(Passage for review):
Boston Red Sox fans celebrate the start of free agency Wednesday night. (Associated Press photo)

The World Series is over, making ringbearers of the Red Sox and free agents of dozens of players around baseball.

The Dodgers will have at least 10: Ricky Nolasco, Michael Young, Juan Uribe, Carlos Marmol, Jerry Hairston, Edinson Volquez, Skip Schumaker, Nick Punto, J.P. Howell and Brian Wilson. Per MLB rules, the Dodgers have exclusive negotiating rights with each player up until midnight Eastern Time Monday, after which all are free to sign with any club.

Sometime within the next five days, general manager Ned Colletti and staff must ultimately decide whether or not to extend these players a qualifying offer, a guaranteed contract for 2014 equal to the average salary of the highest-paid 125 players. This year, that’s $14.1 million.

The potential risk every team faces in extending a qualifying offer is that the player will accept the offer and receive more money than he would by testing the open market. The potential reward is twofold: 1, you might re-sign the player at a discount compared to his open-market value; 2, if the player doesn’t accept the qualifying offer and signs elsewhere, your team receives a first-round draft pick in 2014 from the team that does sign the player.

Of the Dodgers’ 10 free agents, Nolasco is the only viable candidate to receive a qualifying offer. He made $11.5 million last year. What’s another $2.6 million? That’s the, um, $2.6 million question that’s been floating around the front offices at Chavez Ravine this month. The answer should be an easy one: Since Nolasco didn’t begin the year with the Dodgers, they won’t receive any draft-pick compensation if he signs elsewhere.

More on him, and the other free agents, later today.

We should also note here that Chris Capuano and Mark Ellis have options for 2014 in their contracts. Capuano’s is a mutual option for $8 million with a $1 million buyout; Ellis’ is a $5.75 million club option with a $1 million buyout. If the team declines the option on both players, that’s a dirty dozen Dodgers destined to hit the free-agent market.

(Data provided):
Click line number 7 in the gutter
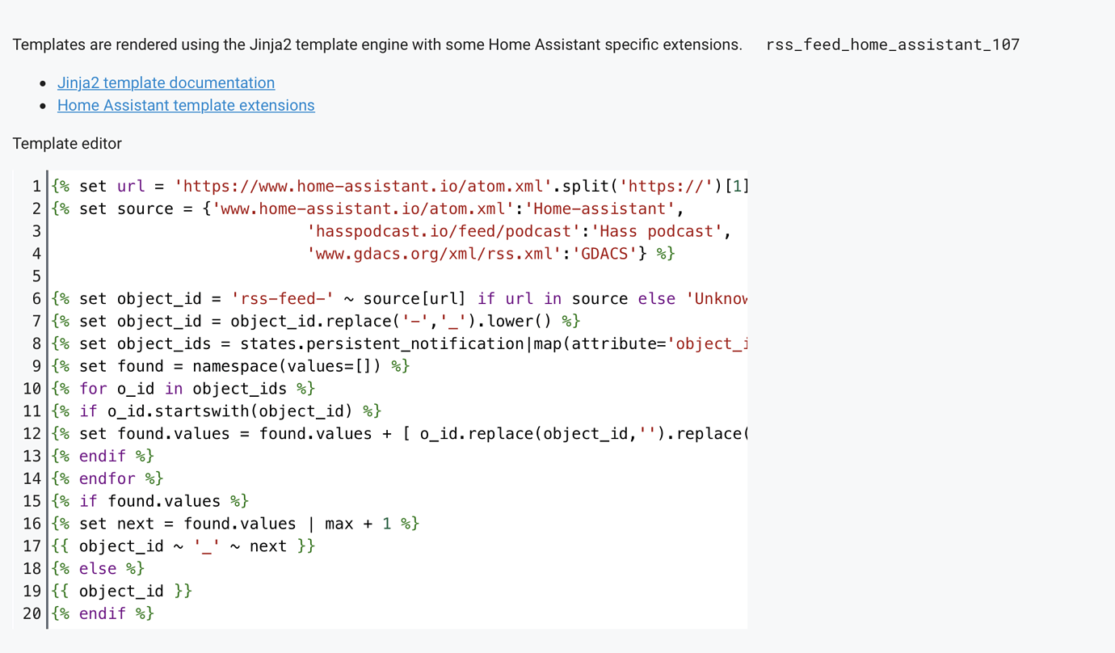Image resolution: width=1115 pixels, height=653 pixels. [x=36, y=321]
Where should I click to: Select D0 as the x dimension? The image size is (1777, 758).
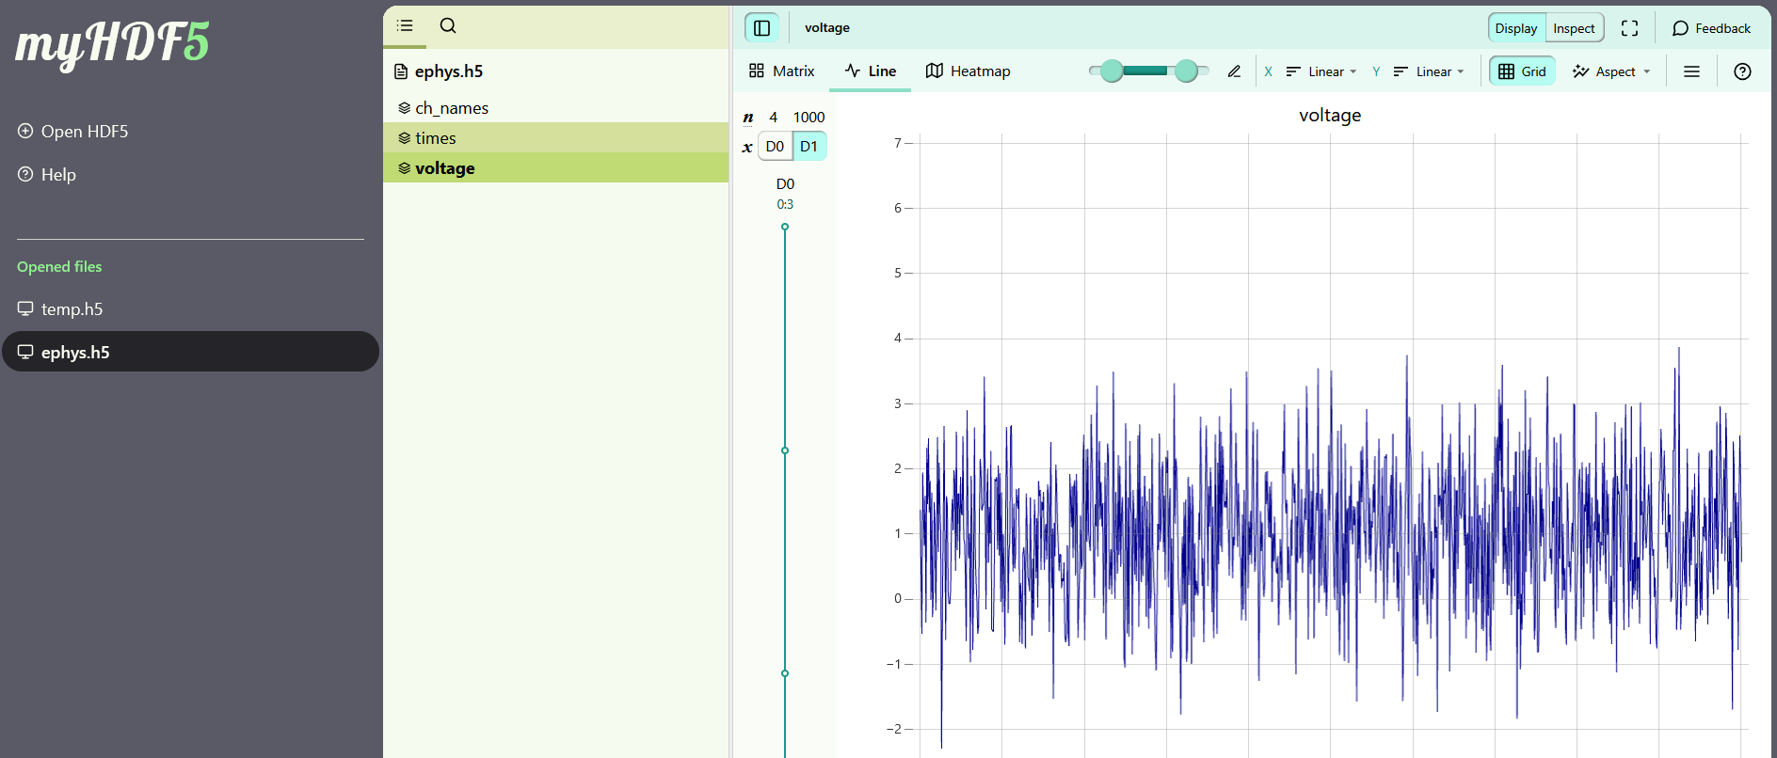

(Tasks and exercises):
a – Answer these from the Dodgers free-agency article:
(i) How many free agents will the Dodgers have at minimum?
(ii) What dollar amount is this year's qualifying offer?
(iii) What kind of option is in Mark Ellis' contract, and for how much?
b – Reproduce the stretch of the Dodgers free-agency article from "Of the Dodgers’" through "the free-agent market.".
c – Does each statement agree with the Dodgers free-agency article? Answer yes or no and quote the words that decide it.
(i) Nolasco made $12 million last year.
(ii) The Dodgers hold exclusive negotiating rights with their free agents until midnight Eastern Time Monday.
(iii) Chris Capuano's option for 2014 is a club option.

(Results for the exercise):
a –
(i) At least 10.
(ii) $14.1 million.
(iii) A $5.75 million club option with a $1 million buyout.

b –
Of the Dodgers’ 10 free agents, Nolasco is the only viable candidate to receive a qualifying offer. He made $11.5 million last year. What’s another $2.6 million? That’s the, um, $2.6 million question that’s been floating around the front offices at Chavez Ravine this month. The answer should be an easy one: Since Nolasco didn’t begin the year with the Dodgers, they won’t receive any draft-pick compensation if he signs elsewhere.

More on him, and the other free agents, later today.

We should also note here that Chris Capuano and Mark Ellis have options for 2014 in their contracts. Capuano’s is a mutual option for $8 million with a $1 million buyout; Ellis’ is a $5.75 million club option with a $1 million buyout. If the team declines the option on both players, that’s a dirty dozen Dodgers destined to hit the free-agent market.

c –
(i) No: "He made $11.5 million last year."
(ii) Yes: "the Dodgers have exclusive negotiating rights with each player up until midnight Eastern Time Monday"
(iii) No: "Capuano’s is a mutual option for $8 million with a $1 million buyout"